- Extracted material -
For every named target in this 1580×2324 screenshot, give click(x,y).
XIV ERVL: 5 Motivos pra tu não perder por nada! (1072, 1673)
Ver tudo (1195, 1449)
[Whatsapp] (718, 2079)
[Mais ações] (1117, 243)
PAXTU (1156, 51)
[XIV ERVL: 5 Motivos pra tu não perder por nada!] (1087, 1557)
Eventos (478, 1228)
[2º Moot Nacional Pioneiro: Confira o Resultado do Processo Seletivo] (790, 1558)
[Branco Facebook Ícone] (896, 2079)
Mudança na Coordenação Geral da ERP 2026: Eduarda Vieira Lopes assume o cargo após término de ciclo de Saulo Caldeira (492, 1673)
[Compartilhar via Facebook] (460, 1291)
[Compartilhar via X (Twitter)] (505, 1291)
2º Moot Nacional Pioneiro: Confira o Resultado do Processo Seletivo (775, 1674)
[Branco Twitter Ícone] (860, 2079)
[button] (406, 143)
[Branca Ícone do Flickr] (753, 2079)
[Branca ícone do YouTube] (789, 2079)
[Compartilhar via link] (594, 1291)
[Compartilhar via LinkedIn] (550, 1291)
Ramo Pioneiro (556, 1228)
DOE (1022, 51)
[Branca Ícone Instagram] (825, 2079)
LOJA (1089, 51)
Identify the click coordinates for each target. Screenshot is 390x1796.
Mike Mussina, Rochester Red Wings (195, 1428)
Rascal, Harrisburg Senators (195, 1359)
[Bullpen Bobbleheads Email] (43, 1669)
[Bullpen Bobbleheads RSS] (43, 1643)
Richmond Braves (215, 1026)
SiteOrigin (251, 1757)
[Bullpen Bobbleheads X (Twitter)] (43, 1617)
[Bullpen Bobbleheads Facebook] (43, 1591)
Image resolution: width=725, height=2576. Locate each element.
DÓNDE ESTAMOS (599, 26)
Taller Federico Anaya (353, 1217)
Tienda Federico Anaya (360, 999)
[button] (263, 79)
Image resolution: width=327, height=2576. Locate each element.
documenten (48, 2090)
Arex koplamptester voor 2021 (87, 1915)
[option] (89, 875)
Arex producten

- Work instruction -
Produce an exact transcription of the lines from the one containing "DÓNDE ESTAMOS (599, 26)" through the end of the records, both included, and no other lines.

- Reply to the task -
DÓNDE ESTAMOS (599, 26)
Taller Federico Anaya (353, 1217)
Tienda Federico Anaya (360, 999)
[button] (263, 79)
Image resolution: width=327, height=2576. Locate each element.
documenten (48, 2090)
Arex koplamptester voor 2021 (87, 1915)
[option] (89, 875)
Arex producten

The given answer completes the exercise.